But actually, it would not hurt my business at all if it was delayed. I have a high persistency rate and good renewals, so new sales isn't driving most of my income. I get plenty of inside referrals, so I've never advertised outside of my website and I don't take advances, which lowers my acquisition costs.

I do plan to advertise and market heavily for open enrollment though. I've spent an incredible number of hours preparing for PPACA too, and time is money. Of all the contingencies that could likely happen, the worst for me would be to spend a lot more energy and expense in open enrollment, just to find out on November 15th or so that they are delaying it before the 1/1/2014 effective date. Although the expenditure of time and money would cause a dent in my bottom line, at most it would just be emotionally depressing. But a delay at any other point, like before open enrollment, or a massive change in the system next year, still leaves me with lots of opportunity and a solid block of business.

Personally, I expect it to fall. If not soon, then when the adverse selection hits because they realize that all these young people are not going to flood into the system at these rates. Given a year of claims for pent-up demand and the flood of sick folks, it should be an interesting 2015.
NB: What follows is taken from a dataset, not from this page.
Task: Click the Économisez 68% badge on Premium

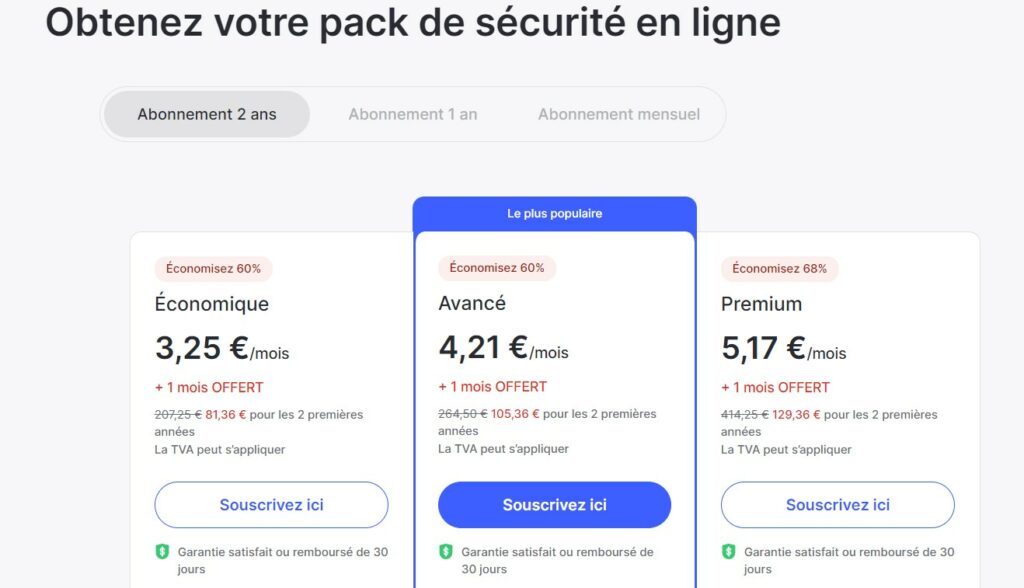Action: 780,268
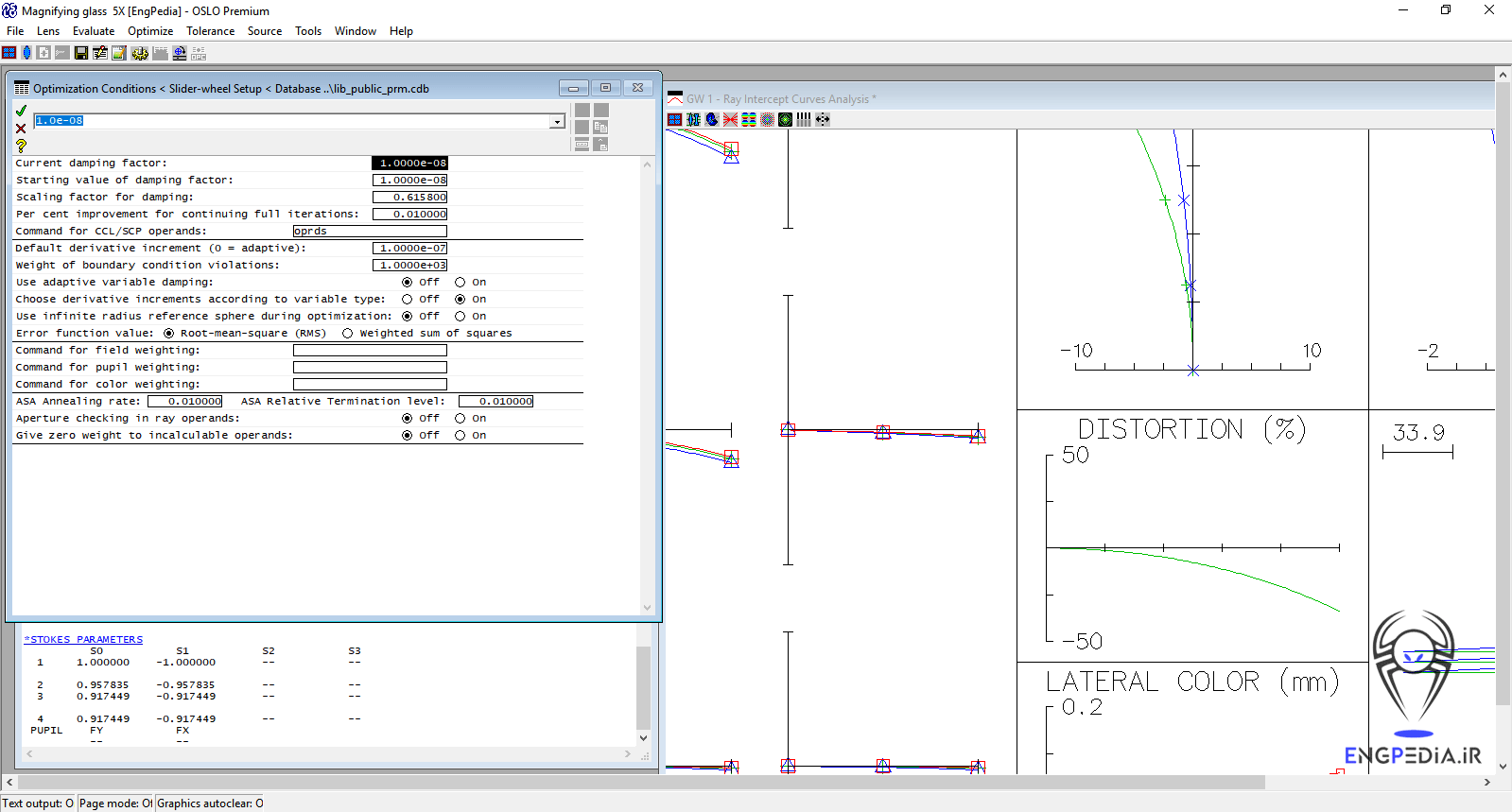Open the Optimize menu
Image resolution: width=1512 pixels, height=812 pixels.
[x=150, y=31]
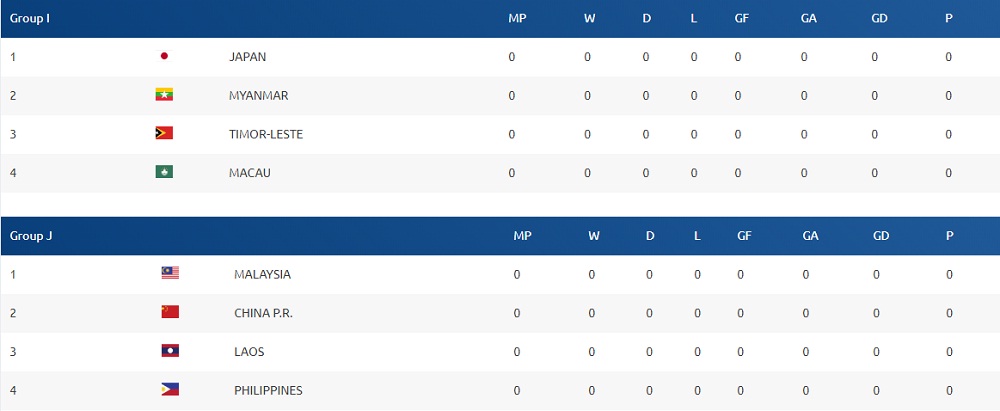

So, I think it's important to be able to pivot on a dime. That may mean having a lot of contingency ideas in case of a major delay, revision or repeal. There are always people needing insurance. The key is to know which funnel they are being propelled through, and be prepared to hold your sack under that funnel and catch the ready leads.
 
This may backfire on HHS. A large portion of women bloggers are conservative. Blogs that are geared specifically to women (like home decorating, crafts, family fun, etc.) tend to be written by and read by stay-at-home Moms, including ultra conservative groups like Mormons. If the blogger's content doesn't backfire on HHS, the comment section might. Yes, this may sound sexist, but I suppose since I'm a minority woman on this forum I can feel free to say this.
 
They didn't recruit men because they weren't at the convenient "BlogHER" event.

It's better to have something positive out there and have it countered, than to have nothing out there but negative comments.